Di completamente nuovo ad oggi non si sente molto, ma non si può essere innovatori senza essersi guardati alle spalle, non ci si inventa un sound da zero se non si è passati attraverso un percorso musicale. Bisogna però fare una doverosa distinzione, c’è che guarda al passato con ammirazione, lo reinterpreta e lo usa come strumento creativo e chi si limita al copiaincolla, troppe produzioni sembra studiate a misura appunto per ricalcare qualcosa che “funziona”.

Scendiamo nello specifico di questo disco, un primo Ep di quel grunge americano che aveva già cambiato faccia e nome e si era tradotto nel nostro pop accogliendo tutte le soluzioni di rito. Un EP che celebra l’istinto dei ragazzini ancora adolescenti e il mestiere di anni di live, rigorosamente analogici. Dunque come può parlare al pubblico di oggi che sta continuamente con i telefonini in mano a cercare di identificarsi dentro suoni digitali di format discografici ciclicamente copiati e riproposti?
La risposta sta nel filtro che la musica fortunatamente attua da sola, c’è ancora chi cerca i suoni veri, analogici e ad alto volume e ci sarà sempre, rock never dies anche se qualche volta se ne sta a casa in pantofole e lascia spazio sui palchi a ragazzini con la base e il playback…

Parliamo di cultura e di informazione. Siamo dentro un circo mediatico dalla forza assurda capace di fagocitare le piccole realtà, anzi direi tutte le realtà particolari di cui parlava Pasolini. La musica indipendente quindi che peso continua ad avere? Oppure viene lasciata libera di parlare tanto non troverà mai terreno fertile di attenzioni? Più in generale, la musica può tornare ad avere un peso sociale per la gente quotidiana?
Purtroppo l’informazione e i media più che un mezzo, un veicolo di accesso all’arte ed alla cultura, a volte diventano una barriera, se sei un buon musicista ma non sei fotogenico avrai sempre la strada in salita. Tuttavia è in questi momenti che l’alternativa assume importanza, diviene il vero mezzo di stimolo e creatività. Ci sono stati molti periodi nella storia musicale contemporanea in cui la massa si è concentrata su un genere, un look, una tipologia di ascolto, ma le mode passano e di solito a spazzarle via è una ventata di freschezza che arriva da quelli che non fino a poco prima si filava nessuno.
Il significato della musica indipendente è sempre stato questo, uscire dai canali e dalle briglie per creare in libertà e senza costrizioni di nessun tipo. La musica ha ed avrà sempre un peso sociale, pensiamo ai mesi passati chiusi in casa che abbiamo dovuto trascorrere, senza musica come sarebbero stati?

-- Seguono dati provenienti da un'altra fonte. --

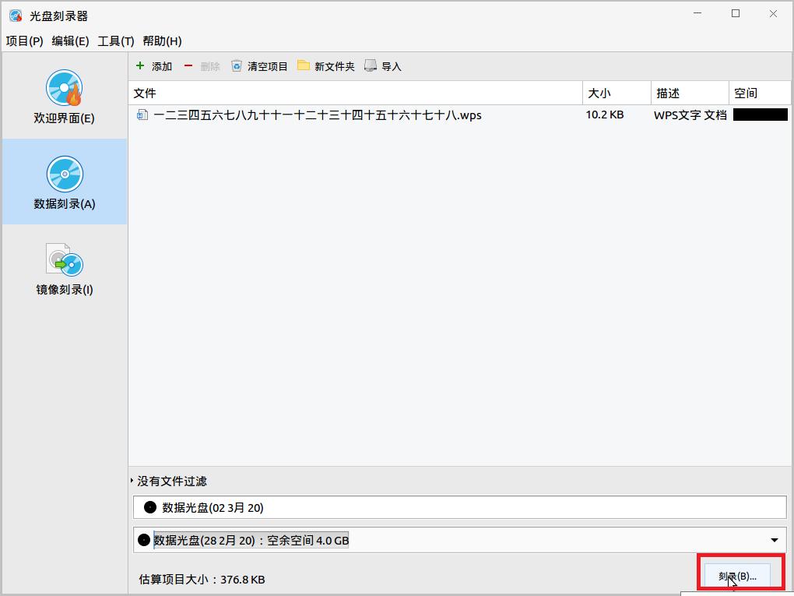Screen dimensions: 794x596
Task: Click the WPS document icon beside the filename
Action: tap(142, 115)
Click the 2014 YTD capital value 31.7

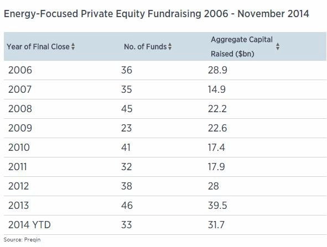(216, 225)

E restando sul tema delle trasformazioni: vinile, CD o canali digitali? Oggi in fondo anche la musica è gratis, basta un click… è segno del futuro o è il vero cuore della crisi? Che poi tutti condannano la gratuità però tutti vogliono finirci su Spotify…
Per l’ascolto a casa? Vinile senza dubbio, altrimenti che gusto c’è? Il cd ad oggi sembra il canale più in crisi, sepolto dalle miriadi di mp3 spesso di qualità inascoltabile. Il digitale è sicuramente il presente, il metodo migliore per arrivare a più orecchie possibili (e se parliamo di band emergenti come noi soprattutto), anche se il dilemma della musica non pagata e sempre a disposizione di tutti non può che presentare il conto e svalutare il lavoro di band, produttori, studi etc… Per fortuna dopo anni di compilation scaricate da youtube l’amore per l’ascolto sta tornando e il live e speriamo che aumenti sempre più.

A chiudere, da sempre chiediamo ai nostri ospiti: finito il concerto dei TUGO, il fonico cosa dovrebbe mandare per salutare il pubblico?
Dipende..se si è divertito e vuole bersi una birra con noi potrebbe scegliere “Dancing Shoes” degli Arctic Monkeys, se vuole andare a casa e deve scacciare il pubblico una bella compilation di canti gregoriani alzati di due ottave (chiedo perdono, faccio il fonico di mestiere e non sono nuovo a questi mezzucci…).